Island is a drug re-purposing company with two core assets with short to medium term approval and commercialisation prospects:
- Galidesivir: A strategic antiviral targeting counter bioterroist agents stockpile demands for treatments for Marburg (lead), Ebola and Sudan with possible commercial incomes and PRV asset as early as mid CY27. One pivotal animal study away from NDA, cost about US$4m.
- ISLA-101: Phase 2a treatment for Dangue, seeking partners and planning for Phase 2b. Company IPO’ed in April 2021 with a view to commercialise this asset which was ready for Phase 2a with Phase 1 safety passed. Possible PRV on approval.
I am ignoring ISLA-101 and focusing value on Galidesivir because the efficacy of ISLA-101 is still questionable (mid Phase 2), while Galidesivir efficacy looks compelling (all animals die without it and live with it) and ISLA-101 is 3+ years and US$50m+ in clinical costs away from NDA, while Galidesivir is likely to have an NDA in under 18 months and at a cost of ~US$5m.
Thesis Summary: ILA effectively has a late Phase 3 asset in Galidesivir with a clear path to commercialisation with compelling economics offering value many multiples of the current market cap, plus a likely PRV which alone underpins the current market cap.
Galidesivir Value
The company has just herd back from the FDA and been provided very clear guidance on the path to approval for Galidesivir. They confirmed that they are eligible for a PRV and the only clinical tests to go before submission is an animal trial using the animal rule on account of the ethical and practical issues of testing drugs to treat Marburg (and later Ebola and Sudan). The expected timeline is below:

The company expects the animal trial to cost around US$4m (A$6m) and US$1.5m in milestone payments they will need to made pre-revenue. They have just raise A$9m and had ~A$6m cash at the end of December, so they have the cash to push Galidesivir to NDA in 18 months if they keep any other clinical work to a minimum. However, there may be costs to set up manufacturing (unless they contract manufacture), so another capital raise is likely in the absence of NDF (Non-Dilutive Funding) in the form of grants – which they may well get. The US government has already thrown US$70m at the compound to have it fail in treating Covid, so what’s another US$5-10m?
So let’s assume another 10% dilution for the possibility of a cap raise and in 18 months they have an NDA plus are awarded a PRV which they sell at the end of CY28 for US$150m (could get US$200m) and get US$200m a year from FY28 in orders for strategic reserve stocks for 5 years only.
25% of the PRV goes back to BioCryst Pharmaceuticals who as part of the purchase deal and Royalties of 5-10% (lets say 10% to be conservative):

So, US$112.5m for the PRV and US$180m in revenue for 5 years, starting CY28. They require next to no marketing or sales, so operating costs are minimal and there is no Gross To Net deductions due to insurance or distributor costs, they are selling directly on contract to the US Government and possibly other governments. COS & direct Operating costs are going to be minimal, but let’s assume 30% of revenue but also assume they have indirect and unrelated costs (eg ISLA-101 development) of US$20m a year and increasing at 10%.
Assume the company runs to CY32 then closes (ie ISLA-101 has been a black hold), below are the numbers you get for a 15% discount rate (IV=A$0.96 a share), the current price of $0.40 indicates a ~40% annualised return. If the company keeps all the money and just pays out at the end of CY32 then the PV is $0.69 a share.

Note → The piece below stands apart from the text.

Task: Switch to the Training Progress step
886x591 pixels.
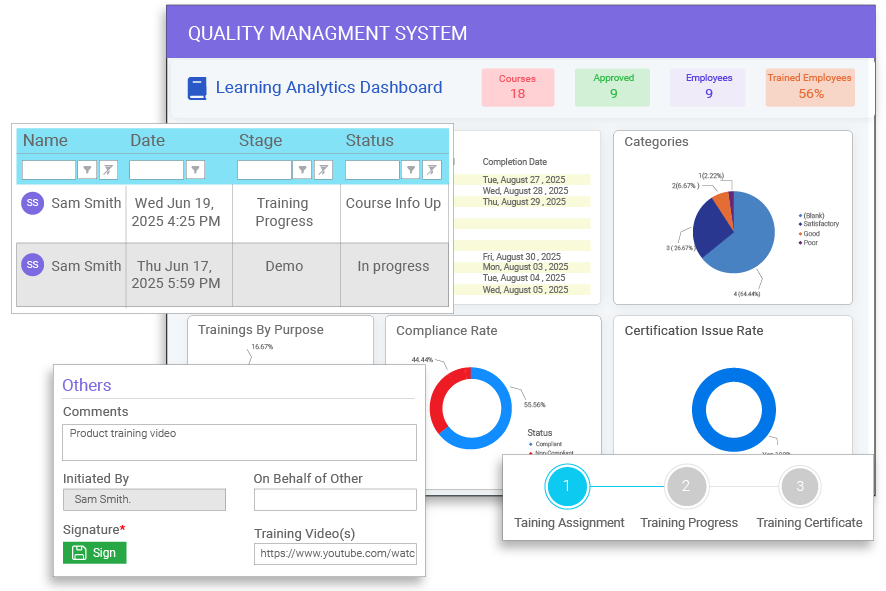Action: coord(687,485)
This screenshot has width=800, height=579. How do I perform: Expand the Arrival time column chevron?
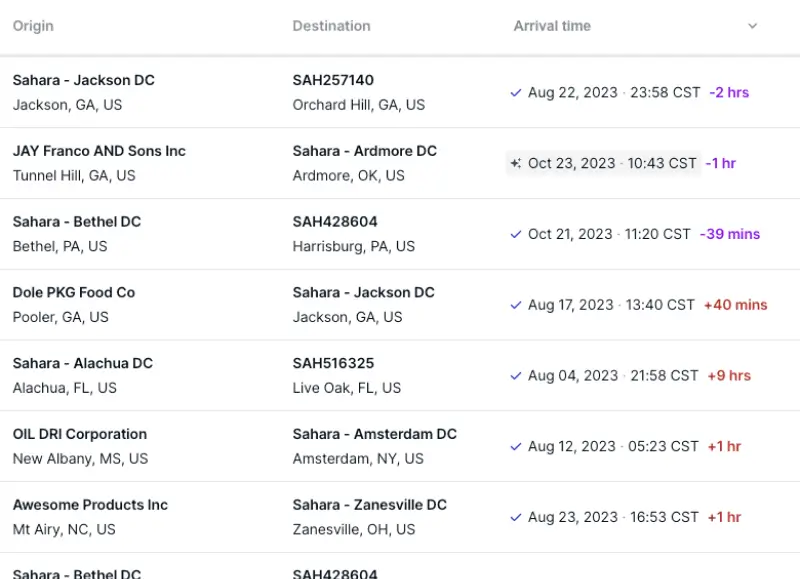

Note that the PRV is about 1/3 of the value in this scenario. The sales of US$200m a year is a suggestion from the company which seems reasonable in the context that the US government has provided ~US$600m in support for development of Marburg, which Galidesivir treats. Also, the US$200m is for a Marburg treatment only, the addition of Ebola and Sudan are expected to add US$100m each. Why Marburg I hear you say, well it’s the only Category A biothreat that has no treatment presently available in the US Strategic National Stockpile. Covered in the December update:
Island Pharmaceuticals (ASX:ILA) Webinar: FDA Response De-Risks Galidesivir Program Pathway
The low cost and speed of the animal pathway Vs normal Phase 3 and the direct to government contract sale process are significant differentiators to what a normal Biotech encounters when commercialising. There is a ready customer (US Govt) which will allow peak sales from day 1 and you save at least 2 years in the clinic, plus in this case they will get a priority review.
Conclusion
There is always a non-zero risk Galidesivir will fail to be approved, it seems unlikely but it has to be recognised it’s potentially a binary outcome if we ignore any value of ISLA-101, which I have. With this in mind I see it as a risk worth taking for the reward on offer and in general see this as an asymmetric investment base on probabilities and value. Also, the clinical risk is offset by a highly probable and clear commercial outcome on success.
Disc: I own RL having purchased this week a small position I intend on building.